Wailing And Gnashing Of Teeth

Or should that be weeping and gnashing of teeth? Biblical? Probably - anyway you've got the internet or you wouldn't be reading this.

Besides which, the wailing/weeping etc is that peculiar thing - an introductory aside. Because the wailing would be about Ofsted, and that is a subject about which I am forbidden to gnash teeth. It is a process entirely (well almost) well-intentioned but it is hanging like a sword of Damocles over me in my gubernatorial guise. Bring it on I say and I can carry on with my other jobs and get on with making a great school even better. You've got to aim high.

No, today's real business is to trumpet a candidate for the accolade of greatest British film director. As you will previously have gathered I can't be having Alfred Hitchcock, good though he might be. Lindsay Anderson? Too weird. No, no, no - my suggestion is David Lean. What brought this to mind was watching a beautifully sharp reprint of 1948's Oliver Twist.
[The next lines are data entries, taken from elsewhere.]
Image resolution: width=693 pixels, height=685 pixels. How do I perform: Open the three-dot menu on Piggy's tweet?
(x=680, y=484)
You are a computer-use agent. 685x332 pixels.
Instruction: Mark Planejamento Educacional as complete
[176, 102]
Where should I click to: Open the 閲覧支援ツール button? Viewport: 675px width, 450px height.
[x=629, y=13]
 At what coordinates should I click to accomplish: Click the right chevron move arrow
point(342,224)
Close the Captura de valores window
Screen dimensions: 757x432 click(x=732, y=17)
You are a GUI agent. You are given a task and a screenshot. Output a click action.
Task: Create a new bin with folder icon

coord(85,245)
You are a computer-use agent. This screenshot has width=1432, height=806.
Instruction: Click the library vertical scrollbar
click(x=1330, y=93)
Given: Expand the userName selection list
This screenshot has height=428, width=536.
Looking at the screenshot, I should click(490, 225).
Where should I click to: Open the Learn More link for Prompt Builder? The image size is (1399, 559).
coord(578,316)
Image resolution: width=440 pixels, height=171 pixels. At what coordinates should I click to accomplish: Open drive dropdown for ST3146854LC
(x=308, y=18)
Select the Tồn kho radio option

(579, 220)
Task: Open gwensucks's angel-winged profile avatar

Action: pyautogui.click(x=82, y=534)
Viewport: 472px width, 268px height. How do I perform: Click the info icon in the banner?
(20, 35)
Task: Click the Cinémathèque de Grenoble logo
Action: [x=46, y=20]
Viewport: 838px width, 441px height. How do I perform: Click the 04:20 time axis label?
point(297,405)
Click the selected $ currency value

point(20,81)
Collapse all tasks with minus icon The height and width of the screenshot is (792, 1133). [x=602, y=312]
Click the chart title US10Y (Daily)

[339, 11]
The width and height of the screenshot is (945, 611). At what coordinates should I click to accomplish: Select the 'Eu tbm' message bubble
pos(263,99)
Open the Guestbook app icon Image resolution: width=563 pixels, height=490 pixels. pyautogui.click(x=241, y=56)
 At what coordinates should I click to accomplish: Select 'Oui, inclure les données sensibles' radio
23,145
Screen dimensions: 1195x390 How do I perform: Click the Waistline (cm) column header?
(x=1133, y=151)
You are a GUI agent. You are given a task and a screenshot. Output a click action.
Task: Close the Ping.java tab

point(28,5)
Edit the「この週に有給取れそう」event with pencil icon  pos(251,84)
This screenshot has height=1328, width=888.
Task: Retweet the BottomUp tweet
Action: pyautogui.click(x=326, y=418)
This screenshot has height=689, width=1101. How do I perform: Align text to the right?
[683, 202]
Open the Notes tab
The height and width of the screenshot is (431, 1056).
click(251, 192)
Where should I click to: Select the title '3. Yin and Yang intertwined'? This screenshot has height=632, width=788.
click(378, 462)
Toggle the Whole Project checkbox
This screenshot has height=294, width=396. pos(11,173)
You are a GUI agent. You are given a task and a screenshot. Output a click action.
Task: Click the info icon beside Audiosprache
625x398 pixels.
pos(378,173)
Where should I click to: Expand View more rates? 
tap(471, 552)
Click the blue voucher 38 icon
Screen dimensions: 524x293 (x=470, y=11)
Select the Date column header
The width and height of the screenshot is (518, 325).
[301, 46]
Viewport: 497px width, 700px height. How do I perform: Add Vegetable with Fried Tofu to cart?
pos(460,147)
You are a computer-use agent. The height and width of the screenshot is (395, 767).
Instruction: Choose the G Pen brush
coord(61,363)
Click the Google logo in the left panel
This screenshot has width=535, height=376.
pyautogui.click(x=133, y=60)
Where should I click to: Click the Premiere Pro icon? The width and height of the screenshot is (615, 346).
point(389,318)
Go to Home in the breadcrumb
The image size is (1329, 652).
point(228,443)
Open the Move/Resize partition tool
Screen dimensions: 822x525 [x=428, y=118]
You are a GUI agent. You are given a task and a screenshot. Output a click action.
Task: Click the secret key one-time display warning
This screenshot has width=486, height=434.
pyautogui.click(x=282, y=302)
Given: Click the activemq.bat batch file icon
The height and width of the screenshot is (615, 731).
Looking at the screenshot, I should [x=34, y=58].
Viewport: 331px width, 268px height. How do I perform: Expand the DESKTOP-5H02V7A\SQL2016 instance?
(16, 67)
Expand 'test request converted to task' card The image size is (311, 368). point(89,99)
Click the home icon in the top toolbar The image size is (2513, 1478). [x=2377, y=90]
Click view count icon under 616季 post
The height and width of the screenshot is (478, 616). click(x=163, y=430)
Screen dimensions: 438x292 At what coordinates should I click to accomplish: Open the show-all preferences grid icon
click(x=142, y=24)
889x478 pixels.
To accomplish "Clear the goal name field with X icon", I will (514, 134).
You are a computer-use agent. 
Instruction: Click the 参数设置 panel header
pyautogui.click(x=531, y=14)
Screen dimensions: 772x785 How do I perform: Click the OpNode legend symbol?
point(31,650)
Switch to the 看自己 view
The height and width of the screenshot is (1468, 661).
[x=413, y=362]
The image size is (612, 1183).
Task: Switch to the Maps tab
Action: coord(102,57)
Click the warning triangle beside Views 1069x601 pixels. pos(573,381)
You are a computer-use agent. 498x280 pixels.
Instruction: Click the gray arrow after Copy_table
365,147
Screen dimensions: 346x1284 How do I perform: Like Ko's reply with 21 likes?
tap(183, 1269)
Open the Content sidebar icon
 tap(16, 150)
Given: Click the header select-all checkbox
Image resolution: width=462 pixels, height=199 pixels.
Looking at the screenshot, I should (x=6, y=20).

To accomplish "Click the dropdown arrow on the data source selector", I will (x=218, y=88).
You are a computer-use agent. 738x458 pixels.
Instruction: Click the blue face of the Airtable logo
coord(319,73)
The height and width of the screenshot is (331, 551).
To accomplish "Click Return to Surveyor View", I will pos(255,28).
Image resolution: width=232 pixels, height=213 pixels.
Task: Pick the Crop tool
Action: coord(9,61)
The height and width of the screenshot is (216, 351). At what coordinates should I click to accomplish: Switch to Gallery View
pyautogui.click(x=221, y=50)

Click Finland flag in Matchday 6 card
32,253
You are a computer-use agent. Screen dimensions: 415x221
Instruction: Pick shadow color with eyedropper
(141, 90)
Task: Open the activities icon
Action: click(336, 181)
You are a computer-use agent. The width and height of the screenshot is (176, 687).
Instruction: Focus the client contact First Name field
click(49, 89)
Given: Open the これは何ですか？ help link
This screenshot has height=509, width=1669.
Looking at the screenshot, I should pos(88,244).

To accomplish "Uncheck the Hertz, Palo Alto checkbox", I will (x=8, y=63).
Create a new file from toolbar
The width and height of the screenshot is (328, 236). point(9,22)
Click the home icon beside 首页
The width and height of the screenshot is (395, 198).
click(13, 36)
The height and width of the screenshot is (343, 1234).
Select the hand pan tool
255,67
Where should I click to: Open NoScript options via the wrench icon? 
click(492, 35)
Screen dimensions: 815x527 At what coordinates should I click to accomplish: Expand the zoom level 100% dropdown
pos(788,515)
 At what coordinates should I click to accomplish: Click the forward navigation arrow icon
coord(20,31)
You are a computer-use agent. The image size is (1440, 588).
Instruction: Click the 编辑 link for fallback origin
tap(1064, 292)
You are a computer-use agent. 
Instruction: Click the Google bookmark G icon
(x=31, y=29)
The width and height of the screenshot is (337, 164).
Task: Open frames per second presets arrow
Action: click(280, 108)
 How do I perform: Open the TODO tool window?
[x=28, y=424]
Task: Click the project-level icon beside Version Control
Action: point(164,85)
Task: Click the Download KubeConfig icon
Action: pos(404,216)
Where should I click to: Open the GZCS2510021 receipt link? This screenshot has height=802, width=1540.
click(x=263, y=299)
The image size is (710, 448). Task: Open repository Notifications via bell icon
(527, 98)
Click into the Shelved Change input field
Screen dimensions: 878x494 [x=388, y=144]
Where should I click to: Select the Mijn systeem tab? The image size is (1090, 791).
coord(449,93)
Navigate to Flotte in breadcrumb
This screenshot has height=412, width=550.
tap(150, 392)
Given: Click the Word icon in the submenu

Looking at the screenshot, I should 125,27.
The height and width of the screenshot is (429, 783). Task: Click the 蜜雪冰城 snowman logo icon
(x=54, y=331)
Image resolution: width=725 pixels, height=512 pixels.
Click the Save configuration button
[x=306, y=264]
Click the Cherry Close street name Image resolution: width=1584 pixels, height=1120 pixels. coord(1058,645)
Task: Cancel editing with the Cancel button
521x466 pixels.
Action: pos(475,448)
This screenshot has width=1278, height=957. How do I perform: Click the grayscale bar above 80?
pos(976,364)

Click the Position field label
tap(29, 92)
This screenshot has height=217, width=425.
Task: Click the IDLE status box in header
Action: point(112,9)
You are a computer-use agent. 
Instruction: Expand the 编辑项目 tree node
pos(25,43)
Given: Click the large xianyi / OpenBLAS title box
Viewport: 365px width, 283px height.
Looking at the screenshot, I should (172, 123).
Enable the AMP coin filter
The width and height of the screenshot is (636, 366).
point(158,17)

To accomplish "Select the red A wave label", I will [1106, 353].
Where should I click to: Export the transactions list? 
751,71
I might not be alone in preferring to watch adaptations of Dickens rather than have to read him - is that a sin? I have read him but it can be a bit of a trudge. I feel the same about Tolkien - and that's not just because he went to King Edward's School. 

Anyway, the Lean Oliver Twist is terrific - a rambling novel is tamed (I believe Lean co-wrote the script) and you can scan the full library of film noir and you won't find a better casting of shadows - right up there with Touch of Evil, and that is one of the best films ever made. Oliver Twist - 86/100.

Right, back to work. Progress 8 scores anyone?